Theatre backers or angels are people who put up money to finance a theatrical production. If the show is successful their money is first repaid, and then they receive a share in any profit. If the show is a failure they may lose not only the possibility of a profit but also part or all of their original investment.

Profits from a production for a particular year are amounts received which do not represent the repayment of the investment. Losses can only be computed when there is no further prospect of a return from the investment.

Unless the angel uses ESC/A94, the treatment of profits and losses is as follows:

  • profits are liable under Case III of Schedule D;
  • there is no Income Tax relief for losses;
  • losses may attract CGT loss relief;
  • if an angel works in a trade or profession within the theatre then, depending on the facts, his or her activities as a backer may be part of that trade. But this will not be the case for most angels.

CGT losses will be of no use unless the angel has chargeable gains. So, where an angel backs various productions, the strict treatment may result in profits being liable to Income Tax with no relief for losses.

ESC/A94

Under ESC/A94, UK resident angels can set losses from one show against profits from another. The concession is reproduced in booklet IR1 or can be found by searching on ESC/A94. The concession operates by applying the Schedule D Case VI rules to profits or losses arising to UK resident angels from theatre backing. So losses may be offset against other Case VI income of the year concerned, or carried forward and set off against later Case VI income (See BIM80130 - BIM80140 for more on Case VI losses).

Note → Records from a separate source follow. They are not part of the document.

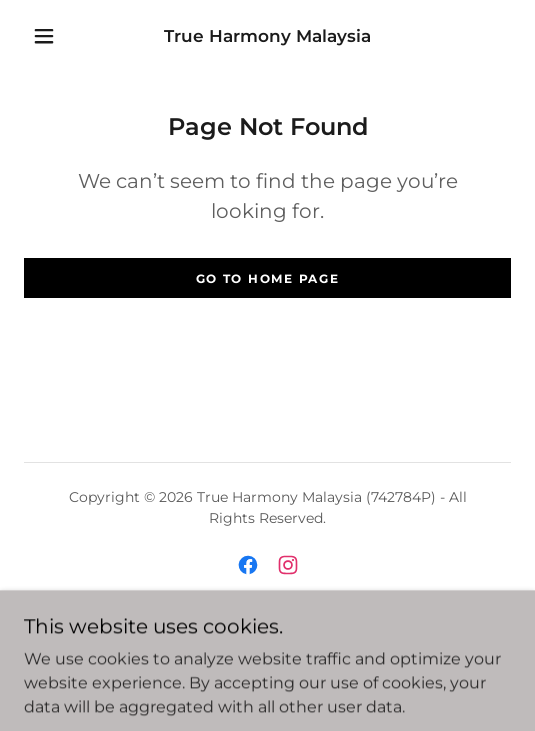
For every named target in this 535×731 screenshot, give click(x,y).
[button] (48, 36)
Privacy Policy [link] (268, 647)
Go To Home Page (268, 278)
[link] (268, 36)
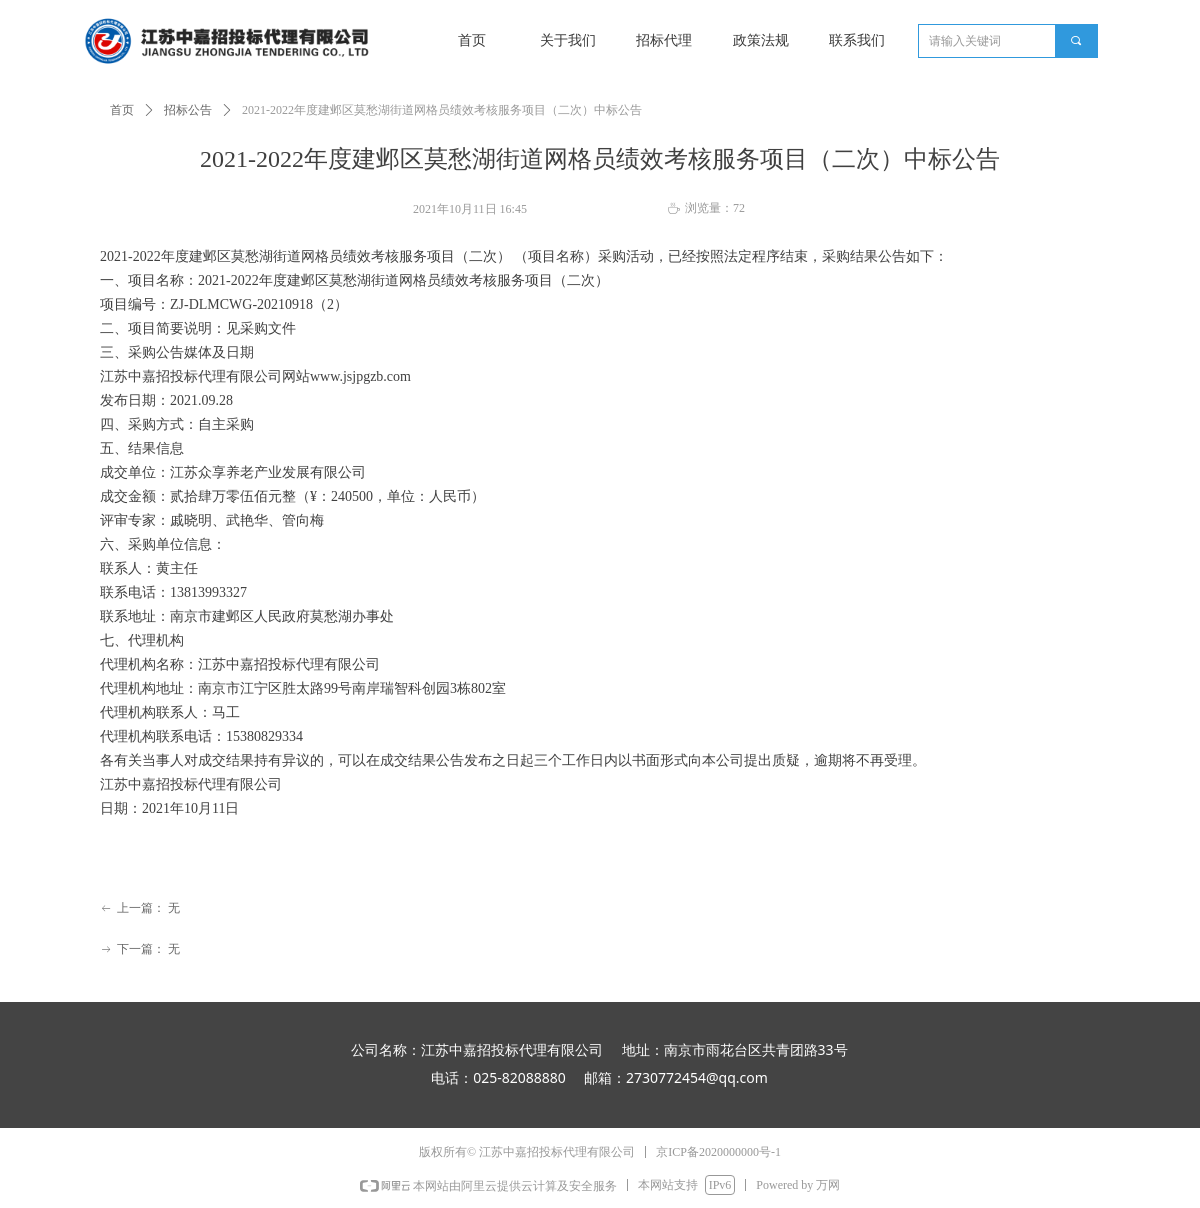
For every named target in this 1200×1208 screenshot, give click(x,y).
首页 (122, 110)
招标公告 (188, 110)
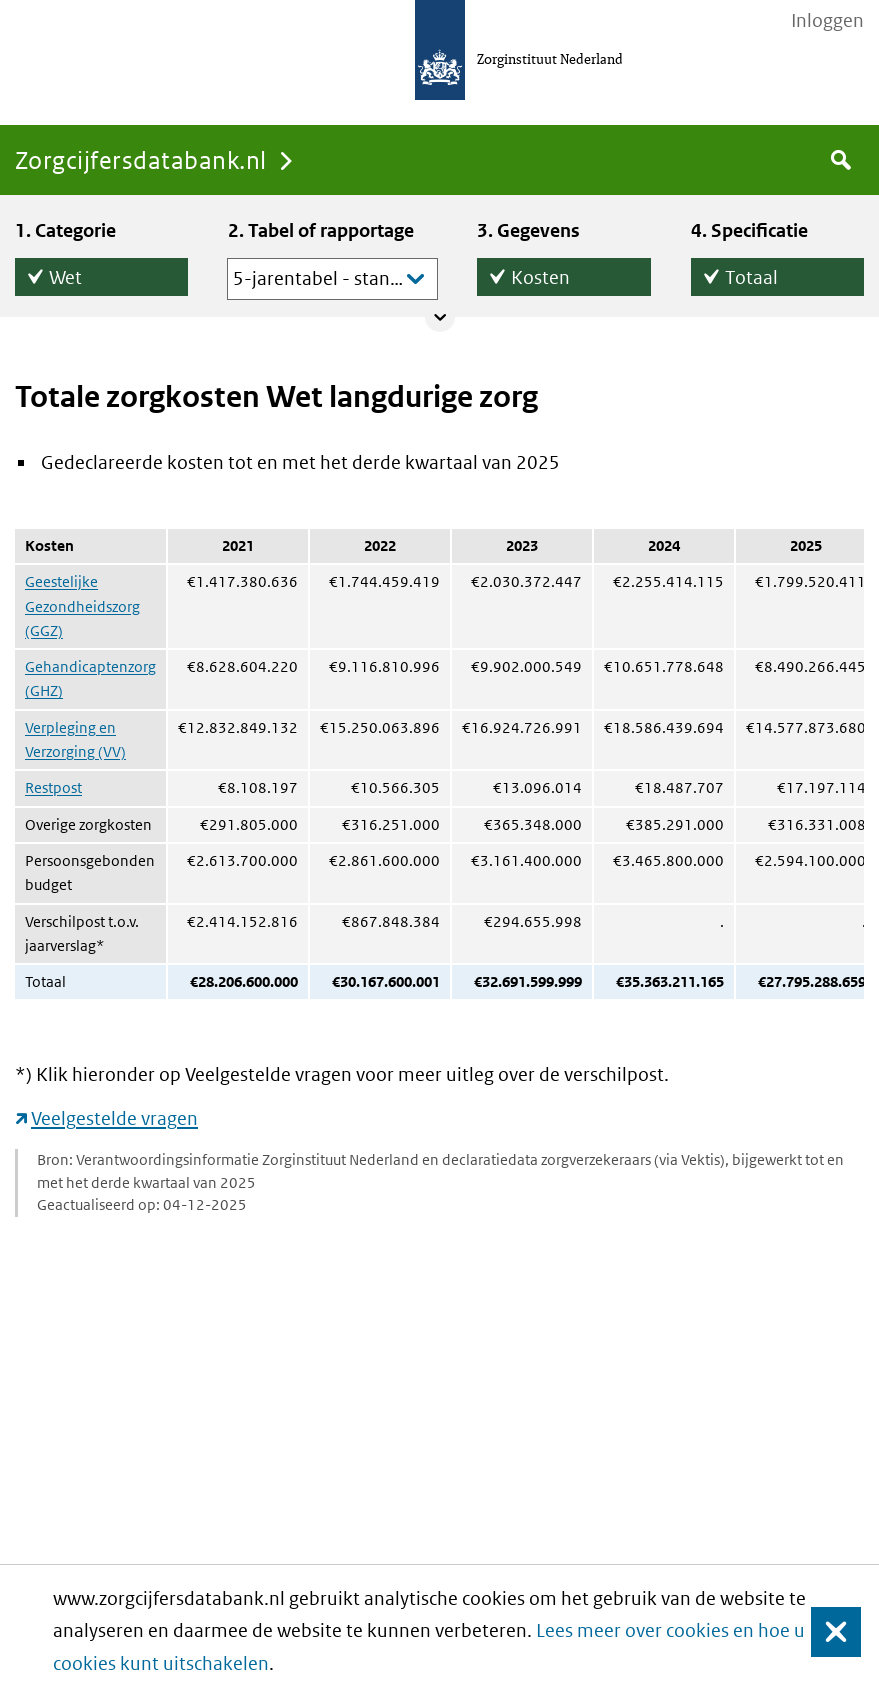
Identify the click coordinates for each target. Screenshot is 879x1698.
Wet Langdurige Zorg (96, 277)
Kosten (540, 273)
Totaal (751, 273)
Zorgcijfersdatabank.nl (141, 159)
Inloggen (827, 21)
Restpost (53, 787)
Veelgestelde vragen (114, 1118)
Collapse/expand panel (440, 317)
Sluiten (826, 1631)
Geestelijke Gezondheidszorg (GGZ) (82, 606)
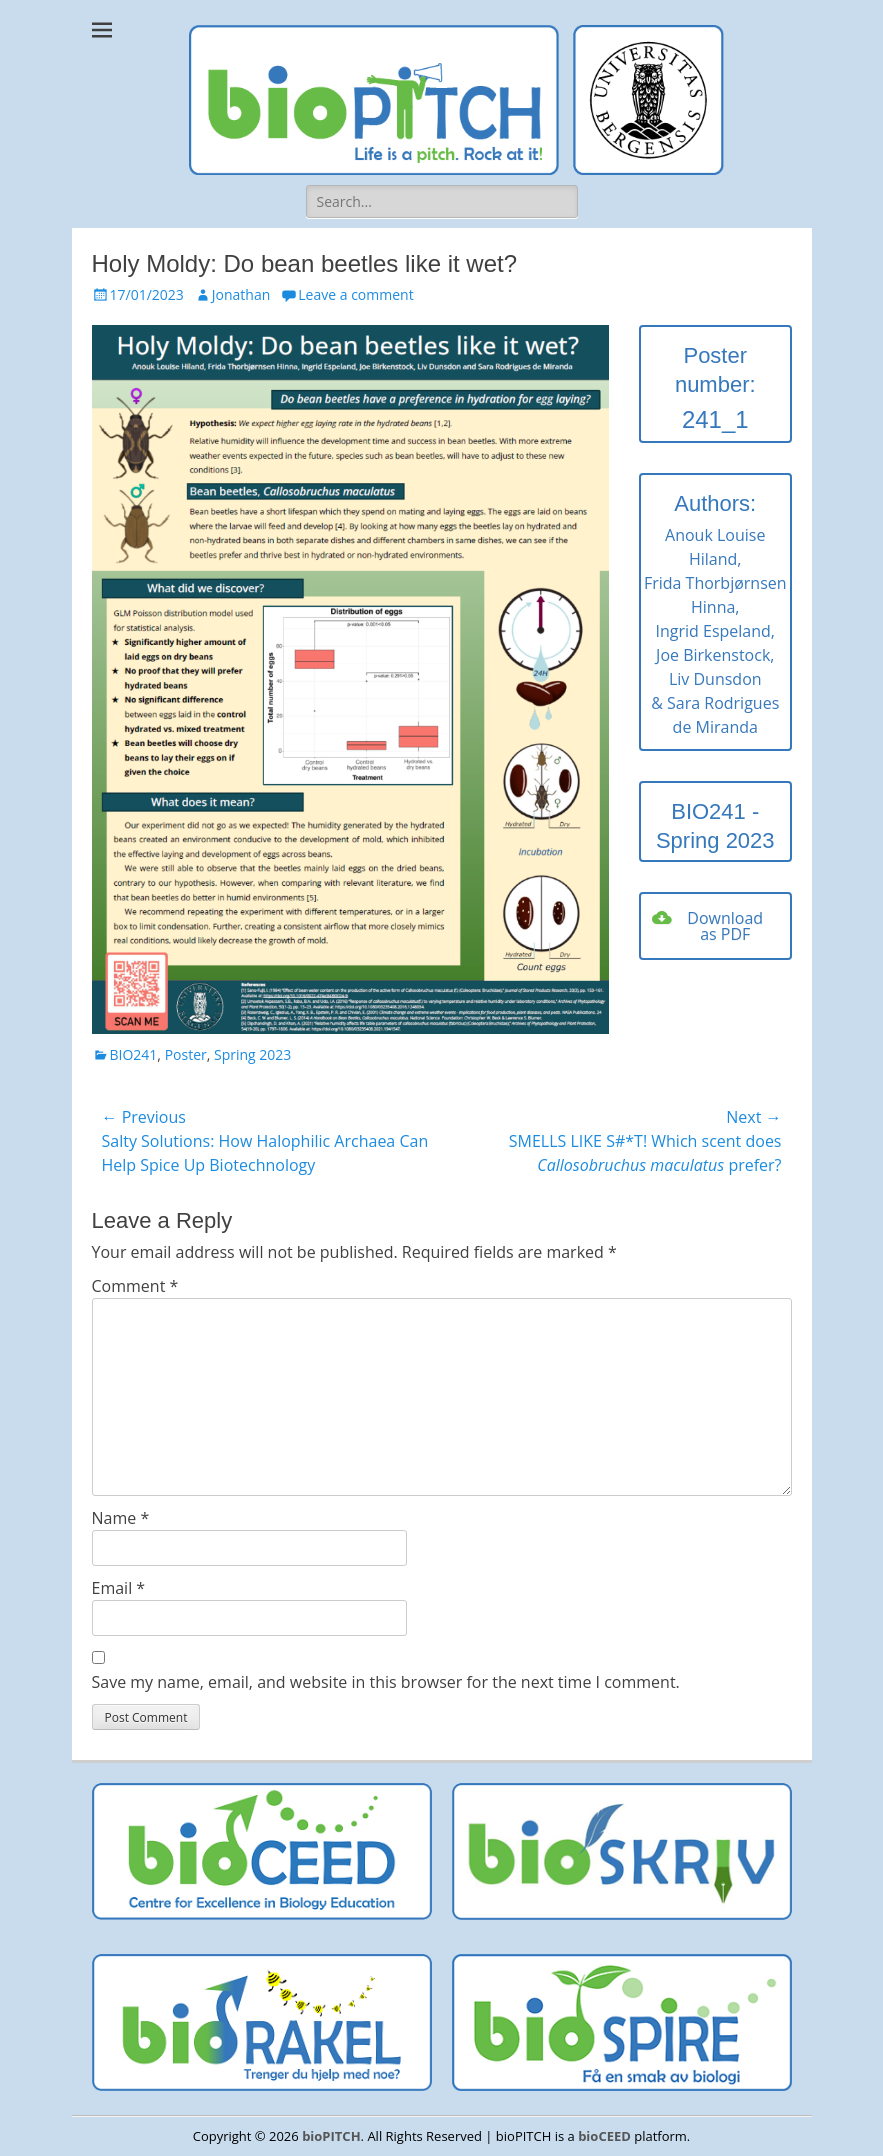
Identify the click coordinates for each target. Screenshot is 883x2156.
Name (121, 1518)
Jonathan (241, 294)
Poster (186, 1054)
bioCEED (604, 2136)
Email (119, 1588)
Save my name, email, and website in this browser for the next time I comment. (386, 1682)
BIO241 (134, 1054)
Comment (135, 1286)
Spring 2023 (252, 1054)
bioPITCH (331, 2136)
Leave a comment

The purpose of the concession is to allow offsetting of losses in this way, not to allow expenses which might be allowed if the income were, in law, liable under Schedule D Case VI.

Where the concessionary treatment is given, the loss will not also qualify as a capital loss.

Deduction of tax

The concessional Case VI treatment does not change the true Case III nature of the payments. Payers of sums chargeable under Case III have a right to deduct tax if the payment falls within ICTA88/S348 (1) and an obligation to deduct tax if the payment falls within ICTA88/S349 (1). All payments by incorporated payers will fall within Section 349(1). According to the terms of the concession, the Inland Revenue will not insist on deduction of tax from payments to theatre angels for their theatrical investments if the angel's usual place of abode is in the United Kingdom. Payers may, however, exercise the right to deduct tax if they wish. (See IM3900+ for more on deduction of tax at source.)

The place of abode is a practical test which the payer can apply; the payer is not likely to know the residence status of the recipient for tax purposes.

Theatre angels who are not resident in the United Kingdom may be able to obtain authority for tax not to be deducted from payments made to them in respect of their theatrical investments, if they are resident in a country which has a Double Taxation Agreement with the United Kingdom which contains an Other Income article (see DT161). Claims from non-residents for repayment of United Kingdom tax and/or applications from non-residents for exemption from deduction of United Kingdom tax should be sent to Inland Revenue International, Centre for Non-residents, Fitzroy House, PO Box 46, Nottingham NG2 1BD.